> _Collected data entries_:

==============================

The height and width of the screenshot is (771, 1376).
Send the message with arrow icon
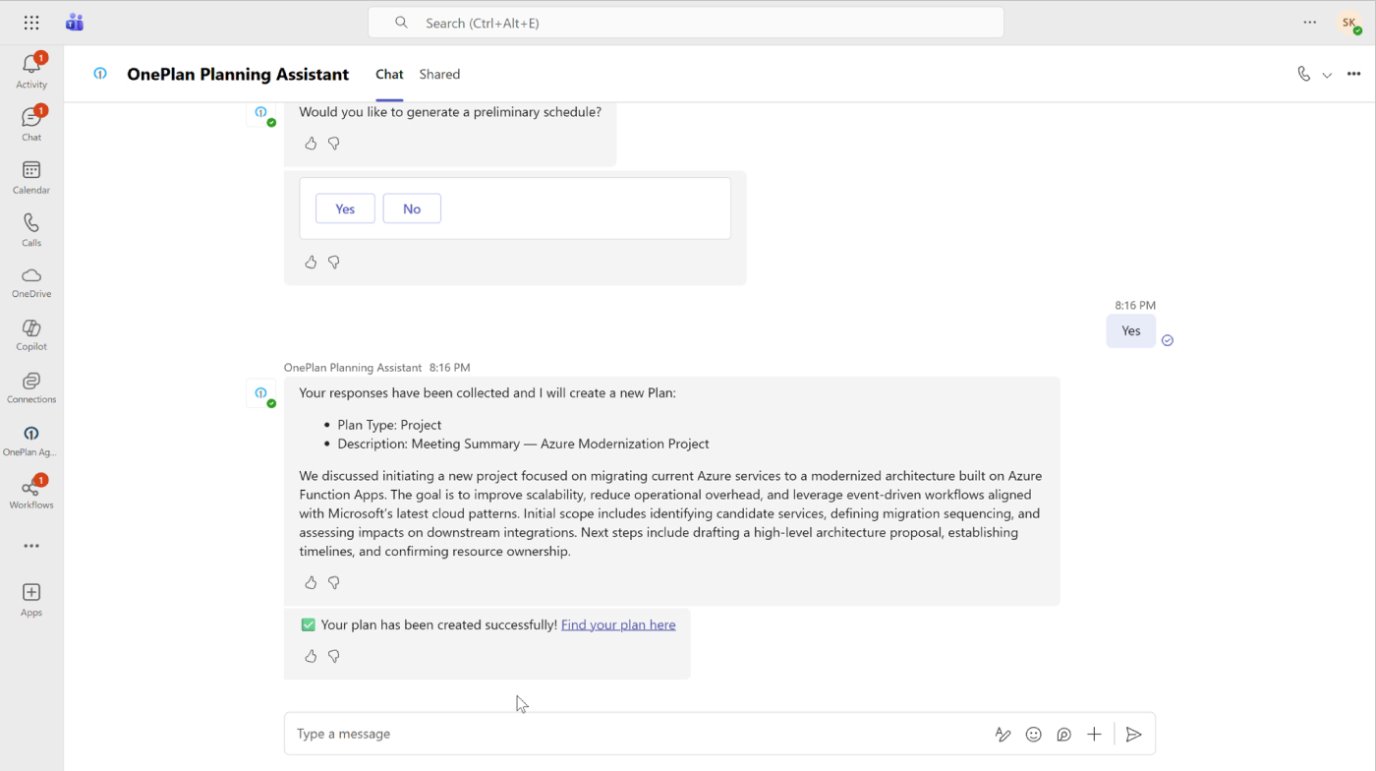[x=1133, y=734]
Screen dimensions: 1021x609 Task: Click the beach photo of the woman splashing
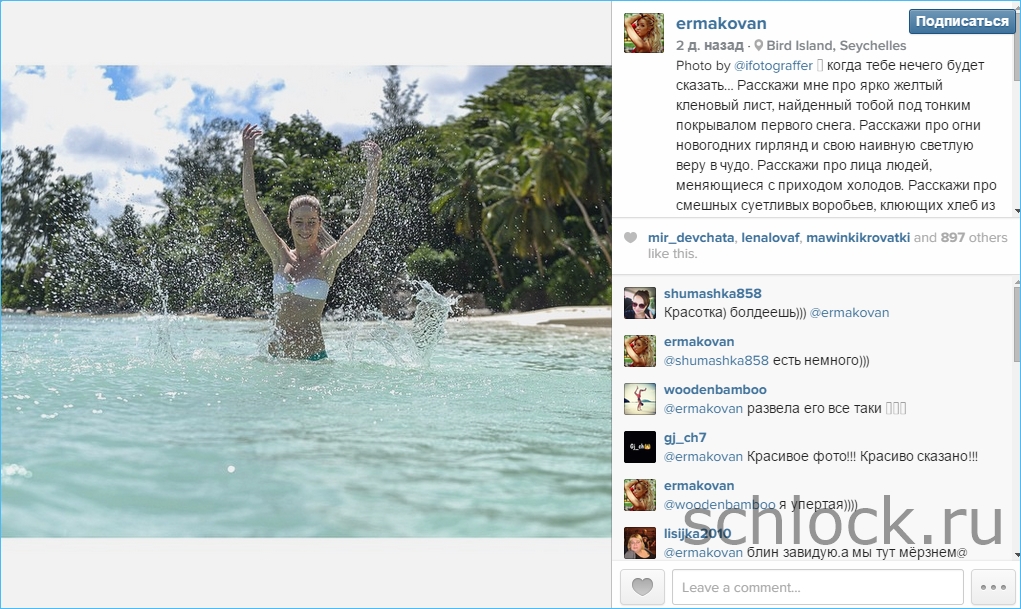click(x=306, y=301)
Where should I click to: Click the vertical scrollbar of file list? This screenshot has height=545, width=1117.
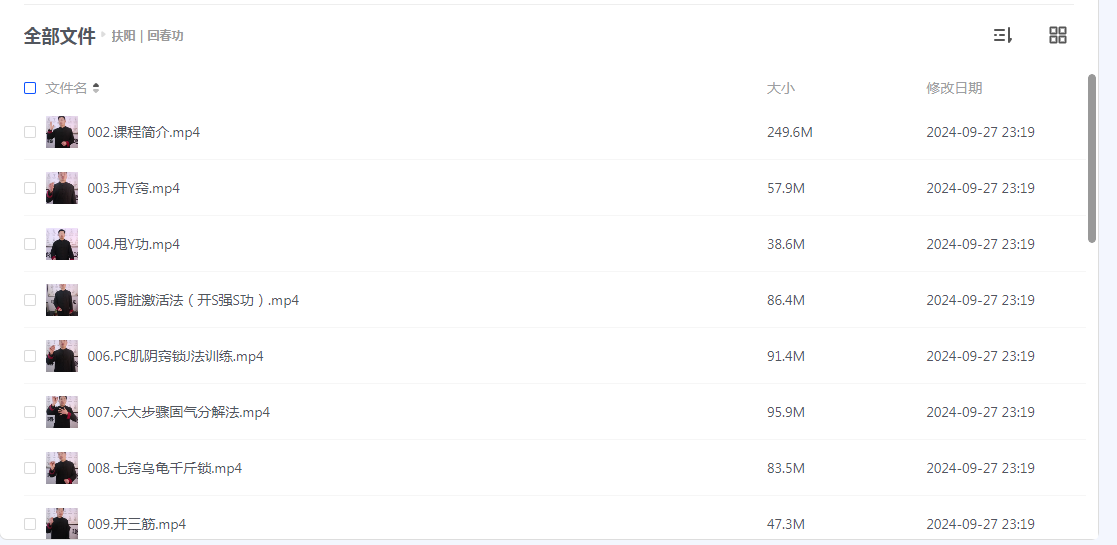click(1091, 158)
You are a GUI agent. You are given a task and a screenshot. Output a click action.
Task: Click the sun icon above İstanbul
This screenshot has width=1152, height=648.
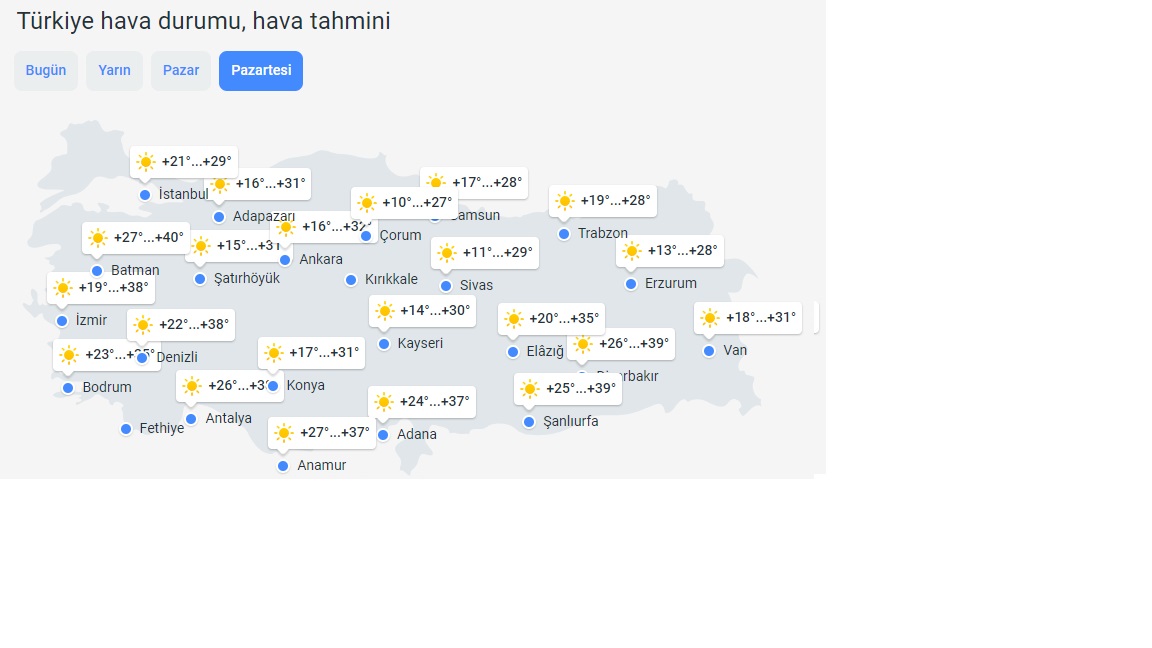tap(146, 162)
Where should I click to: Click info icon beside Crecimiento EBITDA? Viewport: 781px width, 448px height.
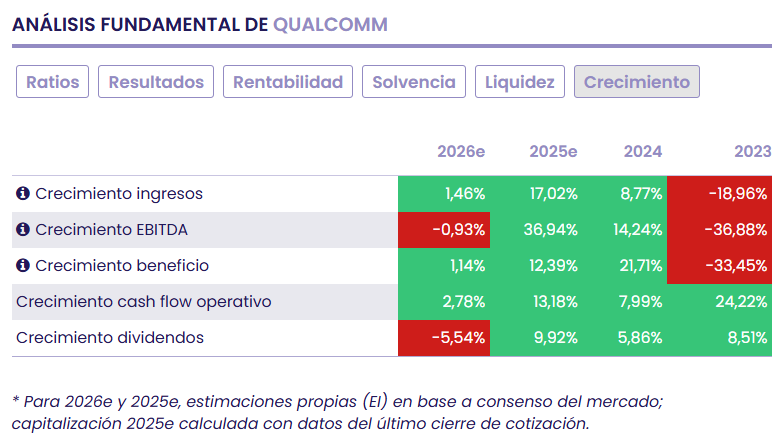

==============================

> _EXERCISE DETAILS_: With the pictures left out, copy exactly the lines from the one containing "Task: Click the sun icon above İstanbul" through the final line of the records above, both included.

> _SOLUTION FOR THIS TASK_:
Task: Click the sun icon above İstanbul
This screenshot has width=1152, height=648.
tap(146, 162)
Where should I click to: Click info icon beside Crecimiento EBITDA? Viewport: 781px width, 448px height.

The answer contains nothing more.